Evil Explained
Pope Leo XIV has evil on his mind. Following in his predecessor’s footsteps, the first American pontiff remains deeply concerned with the problems facing modernity. While his initial comments about AI, couched within the context of his choice of papal name, have received significant and insightful attention, the Pope seems to view artificial intelligence as emblematic of a larger second Industrial Revolution, which risks degrading the inherent dignity of the human person. His comments remind us of Leo XIII’s critique of communism and unchecked consumptive labor practices during the first Industrial Revolution. Dehumanizing cultural forces can only exist within a world that has more broadly rejected an adequate anthropology of the human being as rational and free, male and female, created for and only fulfilled by a complete and total gift of self to another.

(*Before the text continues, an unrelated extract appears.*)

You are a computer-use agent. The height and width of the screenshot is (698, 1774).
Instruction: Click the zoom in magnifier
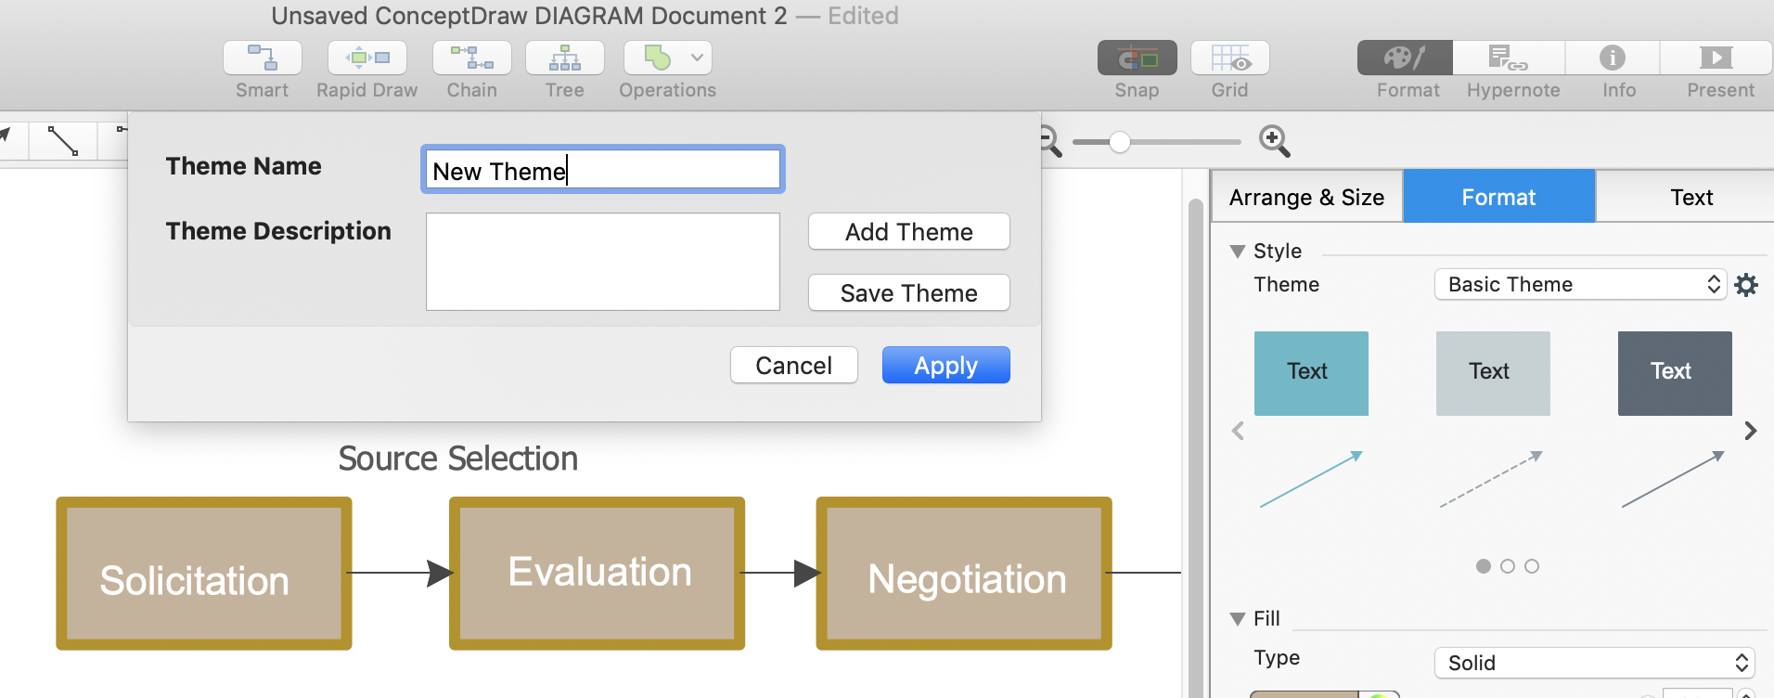point(1274,141)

When this vision of the human person is lost, and societies embrace a reductive view of what it means to be human, atrocities will undoubtedly follow. Something like a second Industrial Revolution, and the threat it poses to the dignity of humanity and the value of human labor, can only arise in “a world that suffers a great deal of pain due to wars, violence and poverty.” The pope echoed this in his recent calls to fellow religious leaders to reject “ideological and political conditioning” and to “be effective in saying ‘no’ to war and ‘yes’ to peace, ‘no’ to the arms race and ‘yes’ to disarmament, ‘no’ to an economy that impoverishes peoples and the Earth and ‘yes’ to integral development.” But this still does not address the origins of evil, and how war, violence, and an impoverished world can emerge in the first place.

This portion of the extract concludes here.